30 October 2014

Book Review: The Death of Artemio Cruz by Carlos Fuentes

One man is on his death bed. And as he lay dying, he recalls all the events that were pivotal in his life, from his rise as a poor person to a powerful magnate, as well as the various crucial things that happened which lead him to where he was at this point. This is the entire premise of the book, and that results in a very interesting narrative structure, so to speak.

See, this book is filled with flashbacks. In fact, all of the book is pretty much a series of flashbacks, since the main timeline (the present) is just Artemio Cruz dying, on his death bed. As he lay dying, his mind transports him to events that happened in the past, and therefore there are several discontinuities in the narrative time line, jumping back and forth between the non-eventful present and the event-filled past.

I also like the fact that the narrative styles differ depending on the time line. There are passages that are written in the second person, while there are passages that deviate from that, and every deviation pretty much indicates a shift in the temporal structure of the novel.

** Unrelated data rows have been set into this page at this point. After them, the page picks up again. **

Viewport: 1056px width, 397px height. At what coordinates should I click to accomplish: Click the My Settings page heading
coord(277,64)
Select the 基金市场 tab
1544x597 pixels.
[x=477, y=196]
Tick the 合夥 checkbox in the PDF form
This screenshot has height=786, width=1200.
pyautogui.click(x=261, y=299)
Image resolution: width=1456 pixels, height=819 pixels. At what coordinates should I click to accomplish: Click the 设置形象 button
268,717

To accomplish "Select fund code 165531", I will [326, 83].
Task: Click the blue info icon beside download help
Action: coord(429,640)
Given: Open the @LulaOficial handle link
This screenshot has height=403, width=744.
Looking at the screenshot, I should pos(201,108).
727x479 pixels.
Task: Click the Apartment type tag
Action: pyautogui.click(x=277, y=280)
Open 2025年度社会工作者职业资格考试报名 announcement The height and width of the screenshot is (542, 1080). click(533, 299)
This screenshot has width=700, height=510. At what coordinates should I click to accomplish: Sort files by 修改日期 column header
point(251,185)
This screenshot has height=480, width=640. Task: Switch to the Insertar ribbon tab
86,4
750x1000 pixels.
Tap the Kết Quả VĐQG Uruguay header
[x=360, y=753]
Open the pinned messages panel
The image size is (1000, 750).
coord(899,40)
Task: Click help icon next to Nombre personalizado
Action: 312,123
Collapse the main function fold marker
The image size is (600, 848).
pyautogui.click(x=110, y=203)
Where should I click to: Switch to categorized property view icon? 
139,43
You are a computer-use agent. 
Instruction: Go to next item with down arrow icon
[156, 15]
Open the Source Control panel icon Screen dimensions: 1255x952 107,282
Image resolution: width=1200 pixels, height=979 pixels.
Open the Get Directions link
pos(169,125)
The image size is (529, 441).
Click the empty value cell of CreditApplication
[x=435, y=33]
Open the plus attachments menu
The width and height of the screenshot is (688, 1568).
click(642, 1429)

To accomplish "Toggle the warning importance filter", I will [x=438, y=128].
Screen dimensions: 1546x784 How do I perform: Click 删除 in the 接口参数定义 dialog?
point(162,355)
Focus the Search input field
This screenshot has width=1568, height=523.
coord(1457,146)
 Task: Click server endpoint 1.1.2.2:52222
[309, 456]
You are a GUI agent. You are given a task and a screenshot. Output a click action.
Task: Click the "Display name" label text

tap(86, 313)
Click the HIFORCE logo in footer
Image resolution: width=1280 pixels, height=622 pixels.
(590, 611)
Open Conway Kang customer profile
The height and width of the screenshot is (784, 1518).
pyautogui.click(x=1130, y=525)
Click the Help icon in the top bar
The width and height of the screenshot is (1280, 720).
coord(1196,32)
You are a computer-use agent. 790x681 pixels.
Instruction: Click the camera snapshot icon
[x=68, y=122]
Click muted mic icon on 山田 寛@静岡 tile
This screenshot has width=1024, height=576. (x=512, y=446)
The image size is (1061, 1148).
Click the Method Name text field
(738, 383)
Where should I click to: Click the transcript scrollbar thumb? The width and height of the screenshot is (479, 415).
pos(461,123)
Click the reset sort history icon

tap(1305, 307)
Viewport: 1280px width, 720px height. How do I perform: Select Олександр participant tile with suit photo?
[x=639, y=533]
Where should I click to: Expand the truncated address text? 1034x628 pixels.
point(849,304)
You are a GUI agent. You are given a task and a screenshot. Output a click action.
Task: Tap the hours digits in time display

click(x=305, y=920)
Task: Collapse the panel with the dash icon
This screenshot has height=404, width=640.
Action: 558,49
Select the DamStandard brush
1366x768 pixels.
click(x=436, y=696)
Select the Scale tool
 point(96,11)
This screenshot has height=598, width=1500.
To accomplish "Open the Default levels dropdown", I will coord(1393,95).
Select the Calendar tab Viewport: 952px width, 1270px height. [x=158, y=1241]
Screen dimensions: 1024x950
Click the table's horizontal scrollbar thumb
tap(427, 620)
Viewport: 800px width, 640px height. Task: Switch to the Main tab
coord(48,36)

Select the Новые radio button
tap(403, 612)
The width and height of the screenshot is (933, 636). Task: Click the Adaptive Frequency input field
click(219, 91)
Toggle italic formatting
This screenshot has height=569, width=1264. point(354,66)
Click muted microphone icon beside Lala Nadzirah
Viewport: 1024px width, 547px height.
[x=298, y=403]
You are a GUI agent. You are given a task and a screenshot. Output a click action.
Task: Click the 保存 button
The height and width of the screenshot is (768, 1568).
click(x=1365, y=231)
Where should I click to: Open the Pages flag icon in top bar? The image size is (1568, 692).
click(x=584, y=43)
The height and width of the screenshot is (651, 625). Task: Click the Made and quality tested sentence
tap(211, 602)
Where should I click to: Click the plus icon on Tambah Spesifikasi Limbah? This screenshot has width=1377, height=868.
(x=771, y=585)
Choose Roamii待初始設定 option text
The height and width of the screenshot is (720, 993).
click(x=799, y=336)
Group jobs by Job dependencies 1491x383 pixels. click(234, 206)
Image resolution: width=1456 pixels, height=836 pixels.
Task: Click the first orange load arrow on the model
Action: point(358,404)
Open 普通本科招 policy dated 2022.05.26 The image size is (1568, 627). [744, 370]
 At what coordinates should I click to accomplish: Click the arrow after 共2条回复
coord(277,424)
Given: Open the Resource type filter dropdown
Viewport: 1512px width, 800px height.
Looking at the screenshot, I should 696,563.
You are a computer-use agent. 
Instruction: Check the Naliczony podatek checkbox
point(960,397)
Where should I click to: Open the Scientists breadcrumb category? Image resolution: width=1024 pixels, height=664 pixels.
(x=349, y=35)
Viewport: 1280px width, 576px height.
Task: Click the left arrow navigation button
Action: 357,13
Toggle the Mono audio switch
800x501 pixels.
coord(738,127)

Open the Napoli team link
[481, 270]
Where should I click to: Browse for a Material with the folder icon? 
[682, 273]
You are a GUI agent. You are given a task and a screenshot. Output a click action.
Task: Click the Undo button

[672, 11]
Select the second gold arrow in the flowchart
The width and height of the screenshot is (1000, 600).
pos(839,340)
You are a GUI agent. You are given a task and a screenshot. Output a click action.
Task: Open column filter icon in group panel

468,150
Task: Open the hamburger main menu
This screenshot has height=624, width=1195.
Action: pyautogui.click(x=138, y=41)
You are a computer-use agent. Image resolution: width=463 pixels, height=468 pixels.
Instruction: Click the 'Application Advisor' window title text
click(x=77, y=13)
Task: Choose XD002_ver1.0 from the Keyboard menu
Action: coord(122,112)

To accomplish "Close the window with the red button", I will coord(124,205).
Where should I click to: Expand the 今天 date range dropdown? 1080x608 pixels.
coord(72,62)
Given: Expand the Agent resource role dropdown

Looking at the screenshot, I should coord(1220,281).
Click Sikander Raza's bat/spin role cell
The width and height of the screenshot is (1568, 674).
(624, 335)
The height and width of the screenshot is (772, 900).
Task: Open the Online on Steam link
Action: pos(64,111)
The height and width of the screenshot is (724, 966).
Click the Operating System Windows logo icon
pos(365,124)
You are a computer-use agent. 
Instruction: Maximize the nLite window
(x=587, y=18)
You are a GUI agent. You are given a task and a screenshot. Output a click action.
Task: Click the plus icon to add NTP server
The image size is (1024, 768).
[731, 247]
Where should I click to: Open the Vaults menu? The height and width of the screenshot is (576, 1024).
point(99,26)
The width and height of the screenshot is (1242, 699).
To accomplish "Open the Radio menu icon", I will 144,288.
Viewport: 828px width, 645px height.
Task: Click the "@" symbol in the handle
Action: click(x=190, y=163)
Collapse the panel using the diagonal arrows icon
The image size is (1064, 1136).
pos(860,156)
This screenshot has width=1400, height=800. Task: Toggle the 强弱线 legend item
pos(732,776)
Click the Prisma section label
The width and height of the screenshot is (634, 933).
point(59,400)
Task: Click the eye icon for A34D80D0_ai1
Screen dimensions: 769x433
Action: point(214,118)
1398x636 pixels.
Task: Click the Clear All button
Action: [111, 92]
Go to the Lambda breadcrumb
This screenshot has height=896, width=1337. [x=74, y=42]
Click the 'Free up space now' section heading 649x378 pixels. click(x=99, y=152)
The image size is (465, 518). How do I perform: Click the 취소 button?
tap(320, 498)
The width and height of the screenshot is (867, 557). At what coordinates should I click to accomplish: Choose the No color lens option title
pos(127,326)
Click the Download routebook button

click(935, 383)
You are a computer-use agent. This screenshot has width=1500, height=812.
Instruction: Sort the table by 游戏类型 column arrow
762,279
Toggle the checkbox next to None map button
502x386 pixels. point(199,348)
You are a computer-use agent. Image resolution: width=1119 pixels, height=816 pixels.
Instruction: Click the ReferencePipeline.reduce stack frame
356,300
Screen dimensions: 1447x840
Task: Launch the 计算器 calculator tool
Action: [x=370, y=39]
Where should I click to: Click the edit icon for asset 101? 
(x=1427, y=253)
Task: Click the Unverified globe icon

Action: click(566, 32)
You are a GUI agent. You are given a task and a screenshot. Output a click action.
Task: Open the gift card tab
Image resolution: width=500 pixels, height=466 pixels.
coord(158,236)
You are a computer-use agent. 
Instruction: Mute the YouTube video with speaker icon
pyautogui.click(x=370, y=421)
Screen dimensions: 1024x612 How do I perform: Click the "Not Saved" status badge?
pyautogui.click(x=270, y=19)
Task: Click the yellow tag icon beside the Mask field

Overall, I loved the structure of this novel. The plot is way less interesting for me, and what I find interesting instead is the way this novel is structured, and stylized. I sometimes think that I could even possibly hold a seminar about this book, if I were a literature major, because analyzing the structure of this book is just a feat.

However, what I don't like about this book is the content. I guess I am not too excited about a Mexican person's life and death. Hence I find myself in a peculiar situation, of liking the book for its structure and layout but hating it for its content. I am just not enthusiastic about someone's death and dying.

Anyway, I think I will value the structure more than the content on this one. And therefore I will still give this book a rating of 4 stars.

See my other book reviews here.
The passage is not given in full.